The Occupational Safety and Health Administration (OSHA) states that cosmetics or other barriers should not be present during respirator use. ¹⁴ Emergency use authorizations (EUAs) that the Food and Drug Administration (FDA) has granted for N95 FFR decontamination during the COVID-19 pandemic also stipulate that cosmetics not be present on respirators sent for decontamination. ¹⁵

After decontamination, the CDC recommends that a “user seal check” is performed when the respirator is donned to ensure adequate seal. ¹³ A user seal check after every decontamination cycle is especially important because there is evidence that the fit factor of N95 respirators decreases with numerous dons/doffs. ¹¹

Per FDA guidelines for N95 FFR decontamination EUAs, bioburden reduction requires ≥3-log reduction (corresponding to a 99.9% reduction) in nonenveloped viral activity, whereas virucidal decontamination requires ≥6-log reduction (corresponding to a 99.9999% reduction) in viral activity. ¹⁶ Based on this guideline, we describe a process as sufficiently “decontaminating” only when it leads to a ≥6-log reduction in viral activity and describe a 3-log reduction in viral activity as “bioburden reducing” or “reduction in viral activity.” Here, bioburden reduction and decontamination only consider virucidal activity, unless otherwise specified. Considerations of mycobactericidal or sporicidal activity have separate FDA guidelines, and are not considered here. Heat-based N95 FFR bioburden reduction processes for SARS-CoV-2 are not expected to result in sterilization (killing of all microorganisms).

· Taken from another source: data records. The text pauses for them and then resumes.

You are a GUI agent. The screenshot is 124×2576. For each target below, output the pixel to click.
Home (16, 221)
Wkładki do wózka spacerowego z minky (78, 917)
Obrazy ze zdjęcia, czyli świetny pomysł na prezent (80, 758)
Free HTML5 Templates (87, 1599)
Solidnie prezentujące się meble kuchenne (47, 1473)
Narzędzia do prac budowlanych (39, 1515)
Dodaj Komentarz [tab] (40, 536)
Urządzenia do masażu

The CDC released guidance on the decontamination and reuse of N95 FFRs on March 31, 2020, which identifies the use of humid heat as one of the most promising methods for treatment of N95 respirators under crisis conditions. ¹³ As of June 2020, a single FDA EUA has been granted for humid heat decontamination using the STERIS STEAM Decon Cycle in AMSCO Medium Steam Sterilizers. ¹⁷ Any new methods for decontamination should be verified through an institution's internal review processes before implementation, which may include FDA clearance and reference to frequently updated CDC guidelines.

Mode of Action

The exact mechanism of heat- and humidity-based inactivation of SARS-CoV-2 on surfaces has not been fully elucidated. SARS-CoV-2 is an enveloped, single-stranded RNA virus. ¹⁸ Heat-based viral inactivation is thought to occur by thermal disruption of the viral capsid, viral envelope, and/or denaturation of viral proteins. ¹⁹ In droplets at room temperature, inactivation of some other enveloped viruses has been shown to be enhanced at intermediate humidity values, which is hypothesized to be because of increasing solute concentrations as droplets evaporate but are not fully dried.^20,21 Early studies also suggest that the use of heat with relative humidity >50% will significantly increase viral inactivation on surfaces compared with heat at low humidity, although the mechanism behind this is not fully understood. ²

Of importance, heat and humidity may not inactivate all pathogens on the FFR, and bacterial spores, including Clostridium difficile, may remain. ²² This indicates that users of heat and humidity protocols for N95 decontamination or bioburden reduction must be aware of other pathogens that may survive the decontamination process. Respirators reprocessed by humid heat methods should be reused only by the original user. Proper industrial hygiene, biosafety controls, and clear reuse protocols are crucial to reduce the risks of N95 reprocessing and reuse.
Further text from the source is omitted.